Learning from feedback (do conversation partners give positive or negative responses to what I say?) and learning by imitating others are both useful tools, in my opinion ... humans certainly use them. But it's never "just that simple." I think there's a lot of structure that goes into how to learn effectively.
Cleverbot is a chatbot that tries to learn by imitating what humans say to it. I've talked to it in the past, and I don't recall it being terribly good.
It could be a bit more complicated than simple "copying", but it is in that spirit. The key could be in higher order copying. For example, a function from A to B, say, a color of eyes. Bot sees someone asks: "What is Nick's color of eyes?" Someone responds: green, and the bot sees the green color in Nick's eyes. A function of eye color is built in bots mind. Next we ask bot: "What is Leo's eye color?". Bot then puts Leo through the `eye function` where input is a human and output is a color. The bot finally responds "Blue!".
In this idealized story, the eye color function is just a single primitive function, but other functions may be built out of composition of primitive functions. Then there is composition of compositions, and so on.
When bot sees a stimulus and a response in outer world, it learns a function which input is stimulus, and output is response. The bot groups similar stimulus-response pairs into the same functions. Later the bot combines functions, or even uses functions as a stimulus or a response of other functions.
It all brings down to a pure combinatorial problem - first to learn primitive functions, and later to combine them in learning new behaviors. There also should be noted a distinction between variables and constants. The bot combines various constants into a single variable, and connects such variables into functions.
This is just a theory, but I believe this is what happens in generative neural networks. Input is a set of function parameters. Output is possible to be created after some training - what parameters fit to what output - find analog ones to similar new parameters. NN is just what magically replaces all the combinatorial function problems.
This is where program synthesis could replace generative NNs. Program synthesis works like pairing inputs and outputs in symbolic fashion, finding right functions from inputs to outputs. That is like training NNs. But NNs are statistical beasts, and they give a fuzzy results, reporting a certain percent of success. Program synthesis, in contrary, is a 100% input-output match. In practice, giving a bunch of input-output pairs to program synthesis may result in only subset of pairs matching by synthesized functions, giving again a rough percentage of success. But it should be a symbolic, human tractable constructions where we may analyze steps of producing a result from parameters.

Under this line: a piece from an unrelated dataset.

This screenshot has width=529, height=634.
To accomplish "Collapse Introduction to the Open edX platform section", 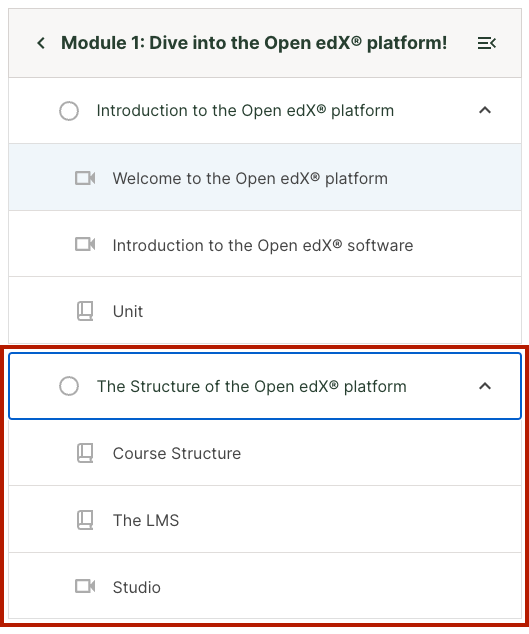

There is a lot of data being involved in thinking, from a vast of raw input data to a handful of high level data on which decisions are being made. To restrain an AI from the outside, analyzing this high level data may be crucial, and that is what program synthesis may provide if used instead of NNs. For low level, where there is a lot of data, NNs may be a better choice, but for high level decisions - I think the answer may lie in program synthesis.